DATA EXTRACTS:
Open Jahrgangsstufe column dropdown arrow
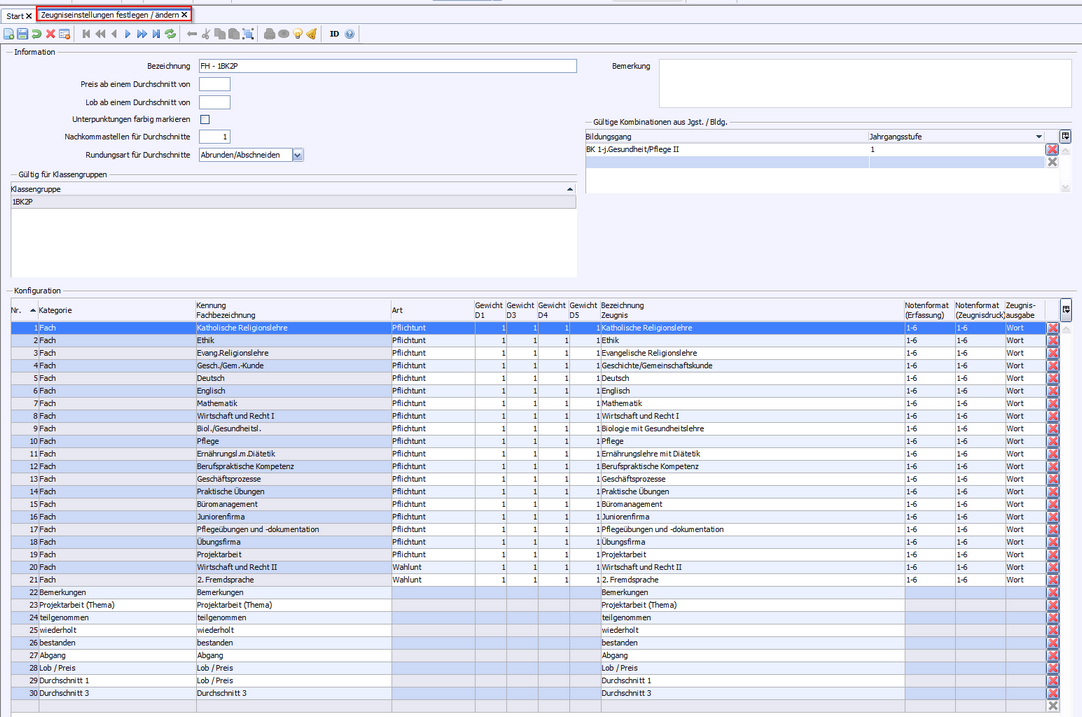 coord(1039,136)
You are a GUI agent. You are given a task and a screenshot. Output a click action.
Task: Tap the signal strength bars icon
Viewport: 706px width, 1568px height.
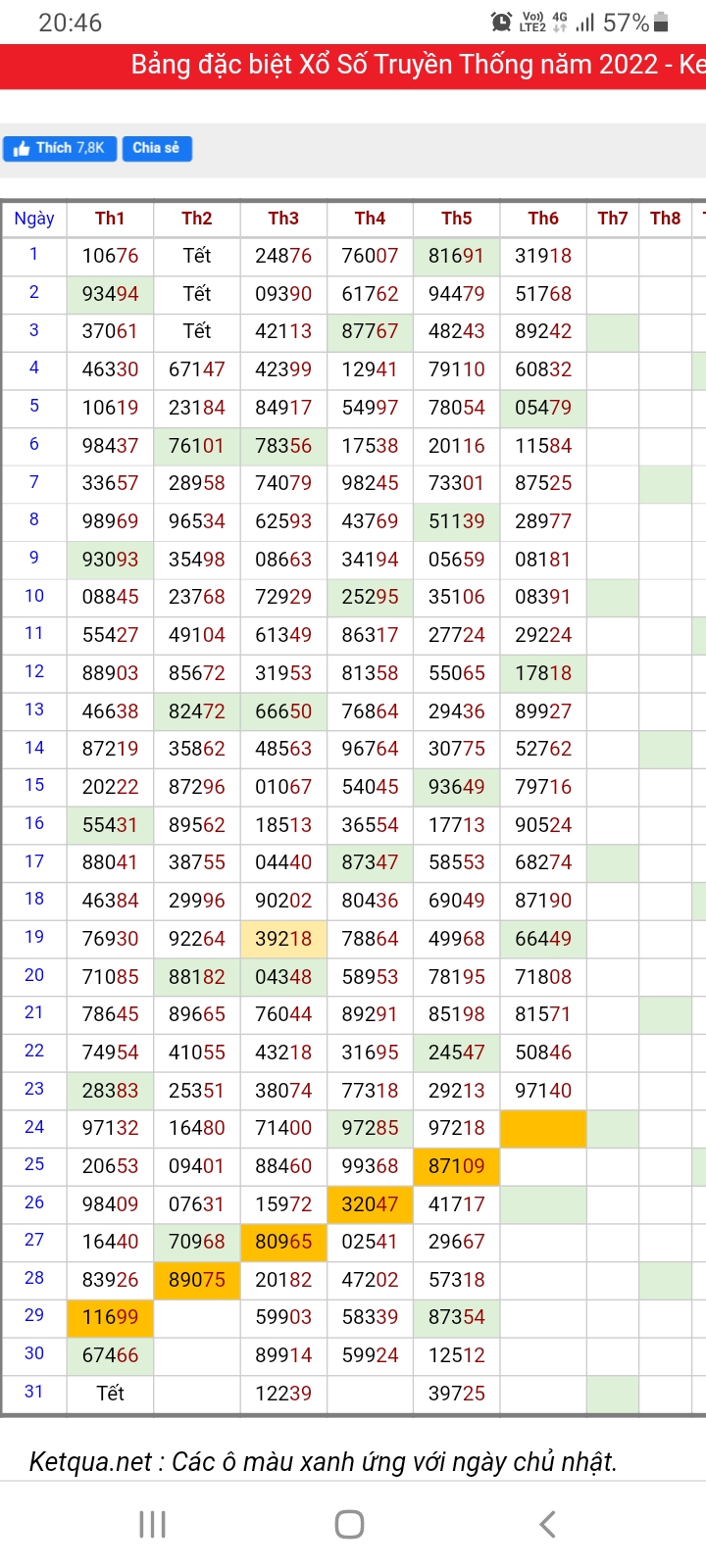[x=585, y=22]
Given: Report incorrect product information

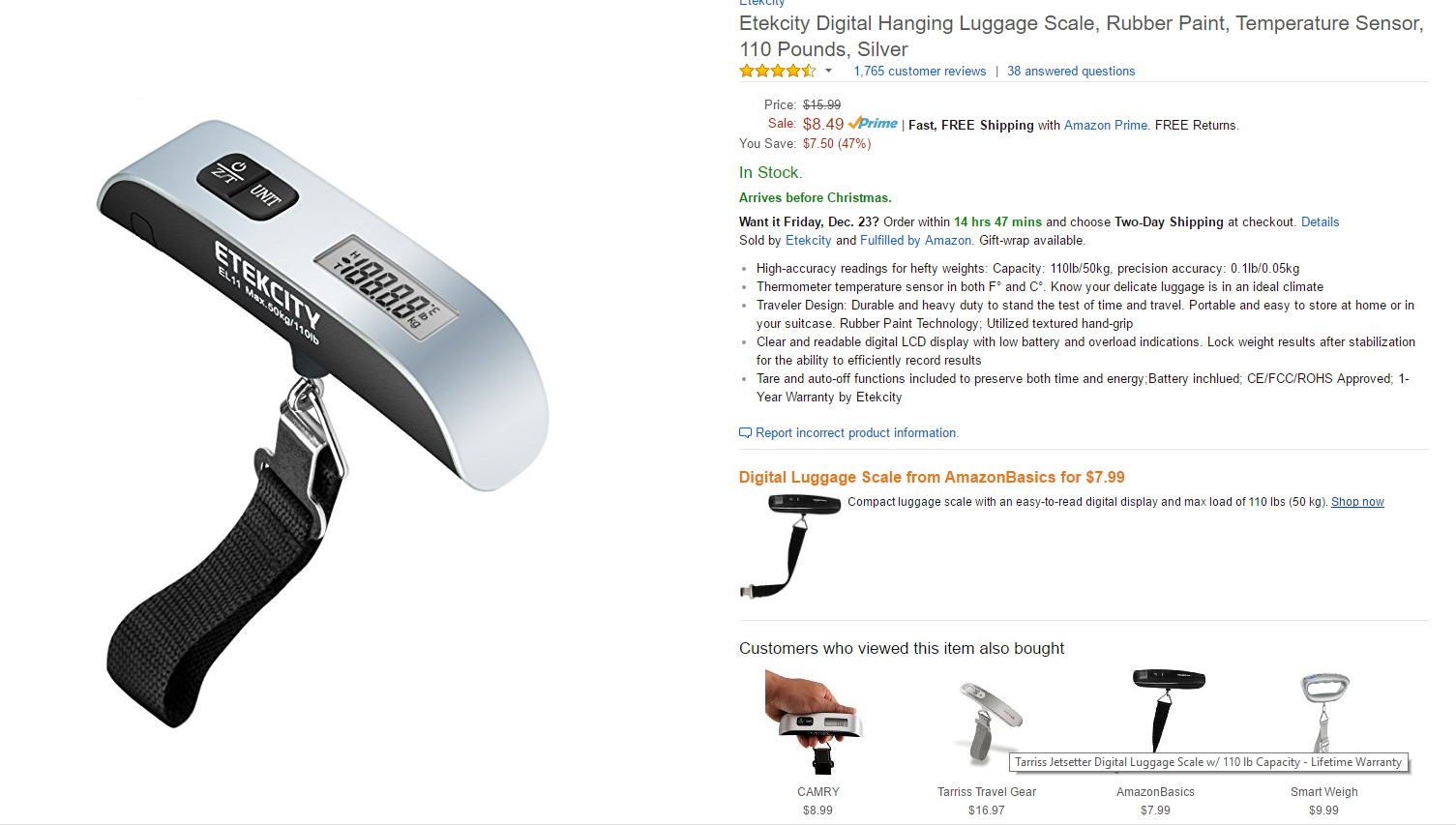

WHAT NEEDS TO BE DONE: Starting at the line with "Viewport: 706px width, 1568px height.", reproduce exactly each line through the end of the entries, including the first and the last, and skip the pictures.

RESULT OF THE EXERCISE:
Viewport: 706px width, 1568px height.
[x=585, y=22]
Given: Report incorrect product information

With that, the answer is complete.